Source data:
::::::::
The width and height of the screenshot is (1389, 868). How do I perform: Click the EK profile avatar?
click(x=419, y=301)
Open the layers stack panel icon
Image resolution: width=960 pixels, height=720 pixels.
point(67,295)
::::::::
Reproduce the material above, swapping "screenshot" for "screen capture" and changing nothing else.

§ OUTPUT OF THE TASK
The width and height of the screen capture is (1389, 868). How do I perform: Click the EK profile avatar?
click(x=419, y=301)
Open the layers stack panel icon
Image resolution: width=960 pixels, height=720 pixels.
point(67,295)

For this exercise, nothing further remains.